> [The task] Write out the stretch from "When Violeta Graceling" through "knows my name." in the tropes post again, renaming each "estate" as "manor".

Hello bookworms!! Welcome to Top 5 Tuesday!! This week’s topic is top 5 bad tropes done well. Which means, we are in November, and we’re ALLLL about the tropes!! And after last week’s ‘tropes I dislike‘, it’s time to put my money where my mouth is (but not literally, because gross — there are so many germs on money) and come up with 5 books that do the tropes I dislike… well. Which might be harder than I thought?!
Also, I had such a great time reading all of your tropes you dislike, that it reminded me of more that didn’t make my list. And so I think I promised half of you that we would come back for another round of this or something similar later — maybe early next year?
top 5 bad tropes done well
Hmm… A book where I did not hate the love triangle… If I’m finding this hard, then I’m not looking forward to the others. Actually, I do have a pick, but it’s probably because I’m not entirely sure if it IS a love triangle. It’s kind of hinted at, or I could be reading into it more than I’m supposed to be…
Lakesedge — Lyndall Clipstone
There are monsters in the world.
When Violeta Graceling arrives at haunted Lakesedge estate, she expects to find a monster. She knows the terrifying rumors about Rowan Sylvanan, who drowned his entire family when he was a boy. But neither the estate nor the monster are what they seem.
There are monsters in the woods.
As Leta falls for Rowan, she discovers he is bound to the Lord Under, the sinister death god lurking in the black waters of the lake. A creature to whom Leta is inexplicably drawn…
There’s a monster in the shadows, and now it knows my name.
Now, to save Rowan — and herself — Leta must confront the darkness in her past, including unraveling the mystery of her connection to the Lord Under.
Mary Sue characters…
OK, so I’m going into bat for a character that a lot of people think is a Mary Sue. And I’m kind of cheating here, because I don’t think Celaena is a Mary Sue at all. And if you know the story well (which I don’t particularly want to go into, because I’m not about spoilers) then I think you have to admit she was trained from a very young age to be handy with a blade. She has a lot of determination to learn new things. And even when you get to book 3 she’s not great at new skills (in fact has disastrous results at times) — and she trains ridiculously hard to get better.
Throne of Glass — Sarah J Maas
After serving out a year of hard labor in the salt mines of Endovier for her crimes, 18-year-old assassin Celaena Sardothien is dragged before the Crown Prince. Prince Dorian offers her her freedom on one condition: she must act as his champion in a competition to find a new royal assassin.
Her opponents are men — thieves and assassins and warriors from across the empire, each sponsored by a member of the king’s council. If she beats her opponents in a series of eliminations, she’ll serve the kingdom for four years and then be granted her freedom. Celaena finds her training sessions with the captain of the guard, Westfall, challenging and exhilarating. But she’s bored stiff by court life. Things get a little more interesting when the prince starts to show interest in her… but it’s the gruff Captain Westfall who seems to understand her best.
Then one of the other contestants turns up dead… quickly followed by another. Can Celaena figure out who the killer is before she becomes a victim? As the young assassin investigates, her search leads her to discover a greater destiny than she could possibly have imagined.

> [Dataset excerpt]
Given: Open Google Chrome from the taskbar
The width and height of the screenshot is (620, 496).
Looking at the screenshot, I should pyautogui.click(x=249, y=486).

> [Final answer]
When Violeta Graceling arrives at haunted Lakesedge manor, she expects to find a monster. She knows the terrifying rumors about Rowan Sylvanan, who drowned his entire family when he was a boy. But neither the manor nor the monster are what they seem.
There are monsters in the woods.
As Leta falls for Rowan, she discovers he is bound to the Lord Under, the sinister death god lurking in the black waters of the lake. A creature to whom Leta is inexplicably drawn…
There’s a monster in the shadows, and now it knows my name.